Japan Geoscience Union Meeting 2022

Presentation information

[J] Oral

M (Multidisciplinary and Interdisciplinary) » M-IS Intersection

[M-IS23] Dynamics of eruption cloud and cumulonimbus; modelling and observation

Thu. May 26, 2022 10:45 AM - 12:15 PM 103 (International Conference Hall, Makuhari Messe)

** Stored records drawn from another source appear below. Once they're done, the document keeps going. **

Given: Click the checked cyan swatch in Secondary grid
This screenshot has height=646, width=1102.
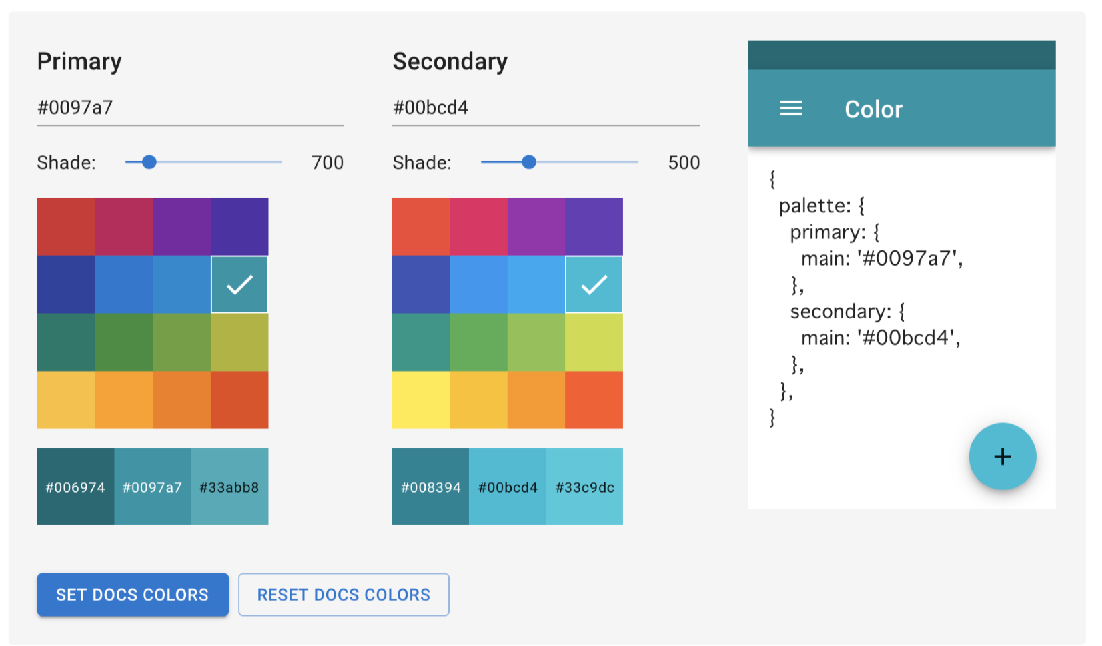Looking at the screenshot, I should pyautogui.click(x=594, y=284).
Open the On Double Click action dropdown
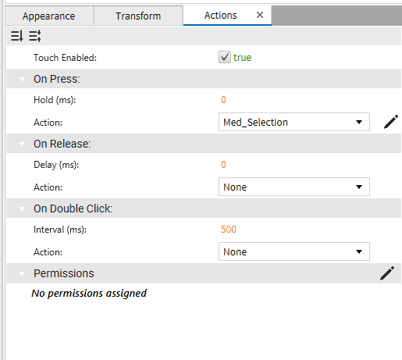 (294, 251)
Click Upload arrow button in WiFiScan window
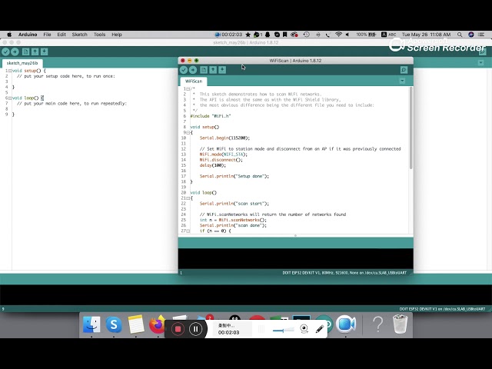The height and width of the screenshot is (369, 492). (193, 70)
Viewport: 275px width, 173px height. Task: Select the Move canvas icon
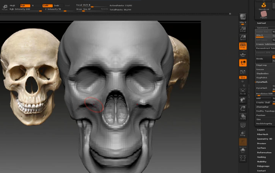243,101
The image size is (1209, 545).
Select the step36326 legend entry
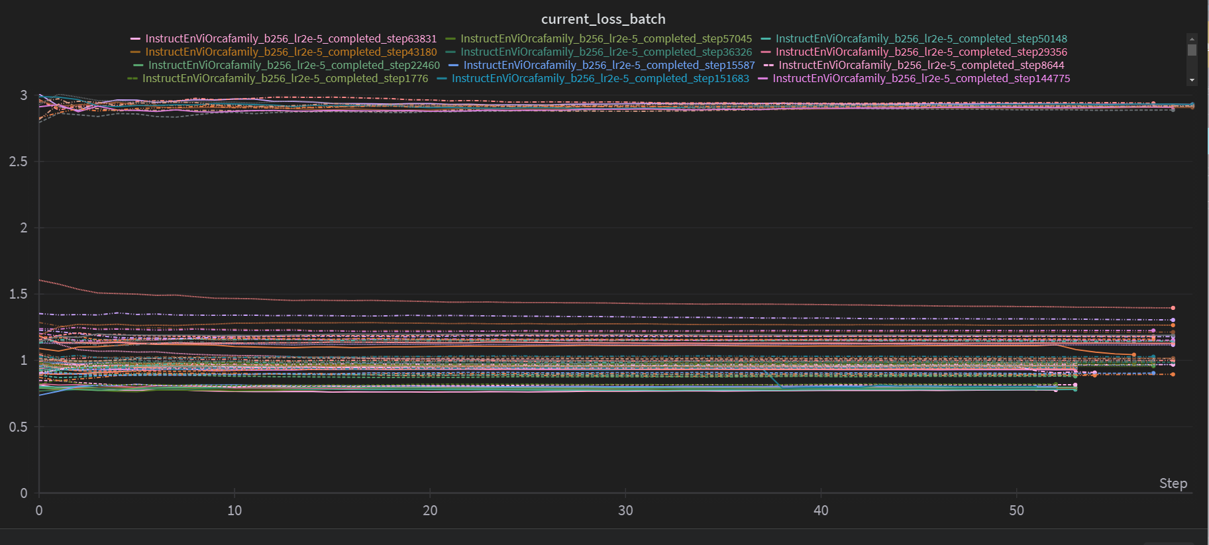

convener:Eiichi Sato(Meteorological Research Institute), convener:Fukashi Maeno(Earthquake Research Institute, University of Tokyo), Takeshi Maesaka(National Research Institute for Earth Science and Disaster Resilience), convener:Kae Tsunematsu(Yamagata University), Chairperson:Eiichi Sato(Meteorological Research Institute), Fukashi Maeno(Earthquake Research Institute, University of Tokyo), Takeshi Maesaka(National Research Institute for Earth Science and Disaster Resilience), Kae Tsunematsu(Yamagata University)

11:45 AM - 12:00 PM

[MIS23-05] Characteristics of spatio-temp segragation of tephra particles from plumes of vulcanian eruptions at Sakurajima volcano

*Kosei Takishita1, Masato Iguchi2 (1.Division of Earth and Planetary Sciences, Graduate School of Science, Kyoto University, 2.DPRI, Kyoto University)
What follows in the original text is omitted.